### Tarefas a fazer
a) Na notícia sobre a proibição dos voos entre o Líbano e o Irão, que organizações e empresas aparecem identificadas pelo nome próprio? Indique-as todas.
b) Prossiga a notícia sobre a proibição dos voos entre o Líbano e o Irão a partir do ponto em que ela termina.

Os tentáculos do Império tentam asfixiar a resistência no Líbano~ 23 min

Por F
As autoridades libanesas proibiram, na quinta-feira da semana passada, voos com origem ou destino ao Irão. A decisão, tomada sob pressões israelitas e norte-americanas, deixou dezenas de peregrinos libaneses retidos em Teerão e provocou três dias de protestos nas imediações do aeroporto de Beirut.
A decisão foi tomada pelo Ministério dos Trabalhos Públicos libanês após o regime sionista ter lançado acusações de que o Irão estava a enviar dinheiro para o Hezbollah através do aeroporto, e ameaçado bombardear o aeroporto caso os voos continuassem.
A decisão provocou o cancelamento do voo semanal operado pela companhia iraniana Mahan Air entre as duas capitais, agendado para esse mesmo dia. O seu cancelamento deixou dezenas de passageiros presos na capital iraniana – a maior parte, xiitas libaneses que tentavam regressar ao seu país depois de visitarem lugares sagrados no Irão. Os passageiros que tinham comprado bilhete de Beirut para Teerão também ficaram em terra.
Convém referir que companhias iranianas voam regularmente para todos os estados do Golfo, incluindo os aliados do Ocidente, mas operavam apenas dois voos semanais entre Teerão e Beirut. A companhia aérea nacional do Líbano, por outro lado, não opera qualquer voo para o Irão devido a repetidas ameaças dos EUA e ao receio de sanções.
Tudo isto apesar de as autoridades libanesas, que nos últimos meses revistaram regularmente passageiros e carga vindos do Irão, incluindo diplomatas iranianos, não terem documentado um único caso de contrabando de dinheiro.

### Dados fornecidos
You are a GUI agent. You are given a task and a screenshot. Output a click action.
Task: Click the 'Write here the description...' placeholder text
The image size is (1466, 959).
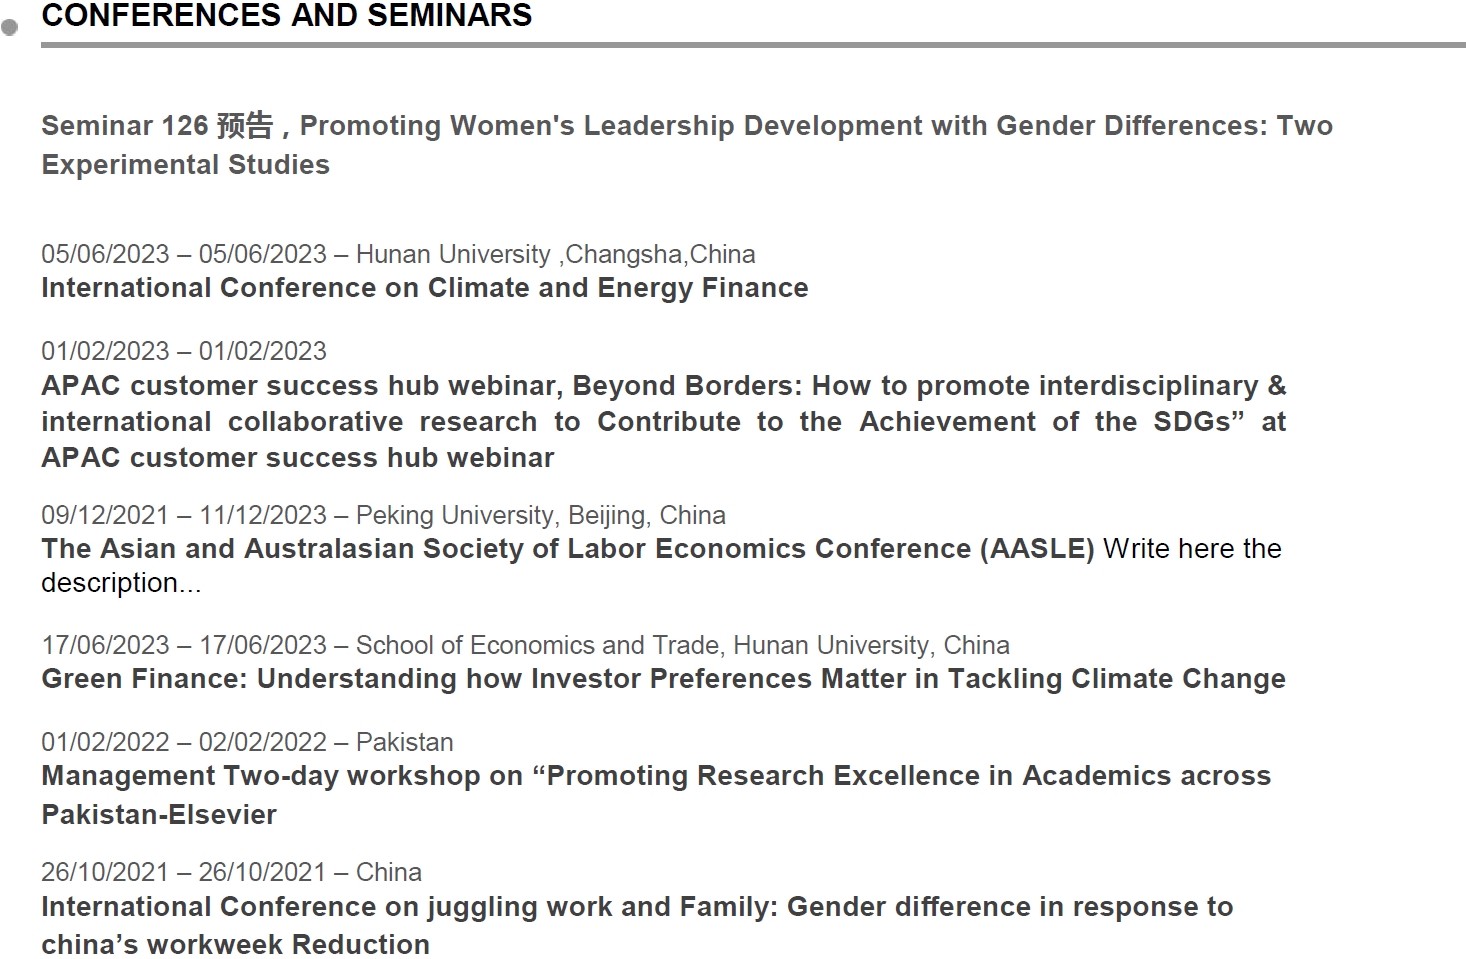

### Respostas por tarefa
a) Ministério dos Trabalhos Públicos, Hezbollah, Mahan Air

b)
E este é apenas o mais recente episódio de uma intensa campanha, levada a cabo pelo Império e os seus aliados libaneses desde o início do cessar-fogo, com o objectivo de isolar o Hezbollah e marginalizar a população xiita do Líbano. Tudo isto a poucos dias do funeral de Hassan Nasrallah, numa tentativa de dificultar o regresso de cidadãos libaneses no Irão, dificultar a viagem de iranianos até Beirut para participar na cerimónia e fomentar tensões internas no seio da sociedade libanesa.
Onda de protestos
Poucas horas depois de a decisão ser anunciada, protestos eclodiram nas imediações do aeroporto de Beirut, bloqueando os seus acessos. O exército libanês, que nem uma única vez enfrentou as forças da ocupação no sul do Líbano, foi mobilizado para dispersar pela força o protesto, disparando balas de borracha e gás lacrimogéneo contra os manifestantes.
Os protestos espalharam-se a outras zonas da capital pela noite dentro, com várias avenidas e auto-estradas bloqueadas por manifestantes e barricadas.
Na noite seguinte, manifestantes ergueram novamente barricadas e incendearam pneus nos acessos ao aeroporto de Beirut. A mensagem era clara: se o aeroporto não está aberto para todos os libaneses, então não estará aberto para ninguém.
Num dos acessos ao aeroporto, três veículos da UNIFIL foram atacados e um deles incendiado, com um elemento da UNIFIL a ficar ferido durante o ataque. O exército libanês foi mais uma vez mobilizado para o local, carregou sobre os manifestantes, efectuou detenções e disparou gás lacrimogéneo.
Durante a noite, o exército invadiu casas de participantes nos protestos e efectuou mais de duas dezenas de detenções.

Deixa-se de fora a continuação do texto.